In the ruling, the court held that the actions of NDLEA and its officers contravened Nweke’s right to freedom of movement, right to his dignity and his right to liberty.
Arguing his case before the court, Nweke’s counsel, Mr. Chuma Mbonu submitted that Udemgba who was the first respondent in the suit and his team couldn’t claimed that the acts meted out to his client were supported by any law or NDLEA Enforcement Act or any legislation at all.
He urged the court to hold that the acts of the respondents violated the law. Mbonu submitted that what the NDLEA officers did to his client was simply to unlawfully molest, arrest, kidnap, rob, extort and dehumanise him using the colour or cover of their office or employment.
On its part, NDLEA in its 28-paragraph counter affidavit, raised the issue of whether the agency (NDLEA) is vicariously liable in a case in which the main claim of the applicant centres on abduction/kidnapping and armed robbery.
NDLEA contended that for a claim for vicarious liability to succeed, a plaintiff or applicant must established that there is a master and servant relationship, that the employee is liable for the tort and that the tort was committed by the employee in the course of employment.
The agency argued that it was without dispute that an employee is on a frolic of his own if he goes outside or ventures beyond the express or implied course of his duty to do an act that is not authorised.
NDLEA argued that a careful dissection of its earlier submitted three elements revealed that if an employee commits a tort outside the course of his employment, his employer will not be responsible. It submitted that for an employee to be in the course of the employment, he must have done an act, which is within the statutory functions of his employer.
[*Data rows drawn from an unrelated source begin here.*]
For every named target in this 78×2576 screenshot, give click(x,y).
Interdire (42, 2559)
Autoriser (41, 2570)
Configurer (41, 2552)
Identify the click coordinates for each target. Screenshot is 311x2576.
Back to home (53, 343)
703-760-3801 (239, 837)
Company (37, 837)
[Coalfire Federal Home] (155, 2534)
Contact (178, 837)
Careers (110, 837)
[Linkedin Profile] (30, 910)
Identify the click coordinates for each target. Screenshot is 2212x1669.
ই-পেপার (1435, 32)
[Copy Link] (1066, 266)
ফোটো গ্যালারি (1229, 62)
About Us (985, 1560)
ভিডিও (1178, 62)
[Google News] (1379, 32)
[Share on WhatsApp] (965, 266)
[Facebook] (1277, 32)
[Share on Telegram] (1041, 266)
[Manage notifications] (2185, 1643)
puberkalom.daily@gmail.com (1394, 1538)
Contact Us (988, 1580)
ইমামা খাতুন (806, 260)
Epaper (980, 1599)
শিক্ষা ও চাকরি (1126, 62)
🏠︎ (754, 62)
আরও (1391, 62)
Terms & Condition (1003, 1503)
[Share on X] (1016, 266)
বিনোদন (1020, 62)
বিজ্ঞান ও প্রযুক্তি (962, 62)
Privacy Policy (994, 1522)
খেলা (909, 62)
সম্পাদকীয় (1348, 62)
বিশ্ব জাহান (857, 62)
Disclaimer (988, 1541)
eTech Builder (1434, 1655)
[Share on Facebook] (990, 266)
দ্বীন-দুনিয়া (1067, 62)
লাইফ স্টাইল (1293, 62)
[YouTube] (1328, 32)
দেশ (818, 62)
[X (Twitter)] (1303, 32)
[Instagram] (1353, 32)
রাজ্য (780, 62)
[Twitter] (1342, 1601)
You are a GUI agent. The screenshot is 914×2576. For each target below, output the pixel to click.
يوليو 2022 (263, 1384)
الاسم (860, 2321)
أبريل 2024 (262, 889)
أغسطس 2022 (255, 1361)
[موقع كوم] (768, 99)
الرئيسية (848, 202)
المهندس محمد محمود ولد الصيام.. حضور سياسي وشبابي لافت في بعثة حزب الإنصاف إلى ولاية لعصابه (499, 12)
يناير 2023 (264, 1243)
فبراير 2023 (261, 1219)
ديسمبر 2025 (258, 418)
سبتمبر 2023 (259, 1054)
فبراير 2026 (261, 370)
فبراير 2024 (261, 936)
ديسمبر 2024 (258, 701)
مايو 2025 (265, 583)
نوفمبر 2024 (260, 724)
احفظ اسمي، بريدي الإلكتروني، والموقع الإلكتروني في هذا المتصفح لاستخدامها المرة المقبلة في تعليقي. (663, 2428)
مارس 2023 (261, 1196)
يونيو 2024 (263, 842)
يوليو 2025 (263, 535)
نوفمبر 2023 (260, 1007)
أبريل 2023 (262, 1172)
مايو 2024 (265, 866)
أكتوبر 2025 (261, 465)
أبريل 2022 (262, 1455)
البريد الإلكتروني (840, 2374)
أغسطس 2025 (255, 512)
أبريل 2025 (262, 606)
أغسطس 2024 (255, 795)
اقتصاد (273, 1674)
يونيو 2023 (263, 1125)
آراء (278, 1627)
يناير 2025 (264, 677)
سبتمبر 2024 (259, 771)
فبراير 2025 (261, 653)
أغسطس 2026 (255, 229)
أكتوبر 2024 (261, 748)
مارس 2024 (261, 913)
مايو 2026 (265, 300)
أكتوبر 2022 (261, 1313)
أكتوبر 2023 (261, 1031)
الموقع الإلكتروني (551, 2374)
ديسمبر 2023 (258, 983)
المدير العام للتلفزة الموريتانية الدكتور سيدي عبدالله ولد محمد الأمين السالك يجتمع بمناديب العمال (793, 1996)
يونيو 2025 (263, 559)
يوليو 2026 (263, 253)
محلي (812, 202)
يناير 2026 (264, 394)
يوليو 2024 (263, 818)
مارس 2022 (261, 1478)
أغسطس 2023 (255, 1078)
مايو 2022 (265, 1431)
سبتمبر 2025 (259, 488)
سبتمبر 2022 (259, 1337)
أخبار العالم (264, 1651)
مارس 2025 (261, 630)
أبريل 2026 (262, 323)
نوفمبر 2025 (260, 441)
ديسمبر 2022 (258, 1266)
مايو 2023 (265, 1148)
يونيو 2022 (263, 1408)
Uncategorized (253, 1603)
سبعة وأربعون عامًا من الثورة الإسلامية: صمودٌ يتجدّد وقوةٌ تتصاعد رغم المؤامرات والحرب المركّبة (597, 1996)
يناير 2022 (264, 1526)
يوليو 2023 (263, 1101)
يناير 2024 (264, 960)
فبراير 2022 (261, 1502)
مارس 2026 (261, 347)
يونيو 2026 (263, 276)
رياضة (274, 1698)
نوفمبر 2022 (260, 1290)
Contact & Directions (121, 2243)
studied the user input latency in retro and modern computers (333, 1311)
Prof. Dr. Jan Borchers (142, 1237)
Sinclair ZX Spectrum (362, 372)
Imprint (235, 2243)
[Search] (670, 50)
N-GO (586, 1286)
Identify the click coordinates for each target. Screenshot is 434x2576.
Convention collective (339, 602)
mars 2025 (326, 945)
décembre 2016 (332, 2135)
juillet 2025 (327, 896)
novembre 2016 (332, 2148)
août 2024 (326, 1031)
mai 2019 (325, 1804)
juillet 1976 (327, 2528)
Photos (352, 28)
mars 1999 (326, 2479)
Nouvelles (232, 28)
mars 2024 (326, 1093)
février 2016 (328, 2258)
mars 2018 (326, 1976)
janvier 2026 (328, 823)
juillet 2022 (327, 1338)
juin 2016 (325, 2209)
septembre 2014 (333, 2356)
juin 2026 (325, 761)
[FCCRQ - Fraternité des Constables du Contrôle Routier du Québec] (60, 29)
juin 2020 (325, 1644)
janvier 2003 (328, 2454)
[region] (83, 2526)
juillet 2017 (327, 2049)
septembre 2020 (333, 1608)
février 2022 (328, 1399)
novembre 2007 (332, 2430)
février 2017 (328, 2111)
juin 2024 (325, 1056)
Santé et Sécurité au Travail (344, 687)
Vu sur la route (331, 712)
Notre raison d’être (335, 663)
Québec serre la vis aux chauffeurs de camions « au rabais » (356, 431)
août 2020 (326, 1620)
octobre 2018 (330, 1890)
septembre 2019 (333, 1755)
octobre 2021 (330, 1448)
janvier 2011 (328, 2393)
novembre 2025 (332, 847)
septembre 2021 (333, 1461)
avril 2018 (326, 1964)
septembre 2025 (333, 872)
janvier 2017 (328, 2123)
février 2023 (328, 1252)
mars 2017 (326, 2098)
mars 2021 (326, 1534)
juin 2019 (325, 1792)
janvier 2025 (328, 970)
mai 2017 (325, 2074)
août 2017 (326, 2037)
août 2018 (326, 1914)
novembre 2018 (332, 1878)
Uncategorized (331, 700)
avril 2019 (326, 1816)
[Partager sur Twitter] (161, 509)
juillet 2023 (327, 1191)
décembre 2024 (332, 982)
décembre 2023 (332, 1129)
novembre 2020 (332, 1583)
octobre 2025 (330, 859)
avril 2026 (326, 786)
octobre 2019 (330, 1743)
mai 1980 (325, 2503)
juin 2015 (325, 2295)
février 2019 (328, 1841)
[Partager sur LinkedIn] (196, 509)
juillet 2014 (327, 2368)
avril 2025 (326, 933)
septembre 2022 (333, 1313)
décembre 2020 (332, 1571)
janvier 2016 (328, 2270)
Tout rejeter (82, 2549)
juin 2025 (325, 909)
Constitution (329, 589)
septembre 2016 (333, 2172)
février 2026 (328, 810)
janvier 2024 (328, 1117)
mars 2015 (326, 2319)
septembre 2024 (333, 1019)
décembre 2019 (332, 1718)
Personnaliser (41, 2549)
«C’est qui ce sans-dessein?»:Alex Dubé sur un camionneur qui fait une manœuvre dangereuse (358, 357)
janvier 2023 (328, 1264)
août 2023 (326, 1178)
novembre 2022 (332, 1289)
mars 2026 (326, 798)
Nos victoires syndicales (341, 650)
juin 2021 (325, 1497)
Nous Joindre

NDLEA submitted that any of its officers that engages in acts of robbery, abduction/kidnapping cannot be said to be in the course of his employment and urged the court to strike out the suit with substantial cost in its favour.
In his ruling, Justice Buba, however, found it surprising that the main culprit, the 1st respondent, Udemgba, failed or refused or neglected to file response to the heavy and weighty allegations against him, even after being served.
The court held that it is a settled law that “every person in Nigeria has a right to go about his or lawful business unmolested or unhampered by anyone else, be it government functionary or private individual; thus the courts will frown any manifestation of arbitrary power assumed by anyone above the life of another person, even if the other is suspected of having breached same law or regulation.
“To the mind of the court, and upon a clam assessment of the facts of this case, and the arguments, this court upholds the averments and submission of the learned counsel to the applicant, to which Udemgba, the 1st respondent did not deem fit or necessary to respond or refute.
“The law is that the allegations of fact that are not refuted are deemed proved and admitted. The presumption is that the 1st respondent has no defence and admits the allegations contained therein. Accordingly, this court finds the 1st respondent liable for the breach of the fundamental rights of the applicant.
“The 2nd respondent (NDLEA) on its part laboured rather poorly to extricate itself from the liability for the action of its officer whom it did not deny as being in its employment on the date complained of and still is.
“The action of its officer which is clearly outside the agency’s mandate is unlawful and illegal , and as such cannot enjoy the protection of the court. The facts speak for themselves,” the court held.
The judge concluded by saying that “the court and the world are watching what the NDLEA and the police are going to do with such an officer called, Peter Udemgba!”